At the end of it all, I just want Microsoft to do what it promised, and tell me what to do. Tell me to close my blinds, tell me to drink less coffee after 4PM, tell me to stop booking meetings at 8. Half of Health is all about data collection, and that’s where the Band is strong. The other half is about doing things with that data, the promised “actionable insights” that will make me sleep, eat, and exercise better. I’ve grown to love Jawbone’s “Today I Will” items, notifications that pop up and challenge me to drink more water today or get to bed at a humane hour. Microsoft may someday have the data and the processing power to do much more than that, but none of that is here yet, and it makes it feel like I’m just dumping all this data into a void.

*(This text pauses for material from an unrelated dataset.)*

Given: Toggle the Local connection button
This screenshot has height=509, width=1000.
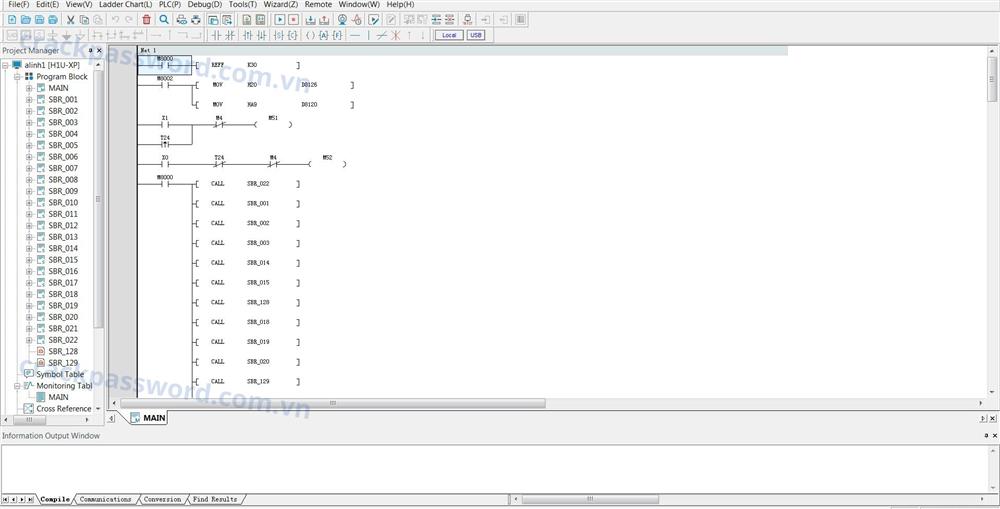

We’re a ways away from a full-on health revolution. The Band hardware needs a lot of work, and the software needs to be fully realized and tuned before we’ll even begin to see its full potential. If you’re in the market for a fitness tracker right now, this probably isn’t the one to buy. It’s a prototype, and an expensive one. It’s a first try, because Microsoft had to start somewhere.
But Microsoft is on to something.
The company has all the right ideas — be multi-dimensional, be prescriptive, be everywhere — and the company readily admits the Band is just a first step. You have to start collecting data somewhere, right? It’s not all that compelling yet, but Microsoft Health is going to get better, fast. I’m not using the Band anymore, but I’m dumping data from my Jawbone Up24 into Microsoft Health, because it’s already the easiest way for me to collect the most data about myself. I suspect that suits Microsoft just fine.
The competition is fierce and growing by the day, as companies from Google and Apple to Jawbone and Fitbit try to build platforms underneath their tracking devices. We’re still early in every aspect of this market: health tracking, wearables, all of it. That’s the fun. The Band won’t set Microsoft apart yet, but it’s not hard to see this as the crystal ball through which you can peer into a seriously exciting future full of rich data collection and actually valuable insights about how to live a little better tomorrow.
Honestly, though, at this moment all I know for sure is one thing. I’m going to bed early tonight.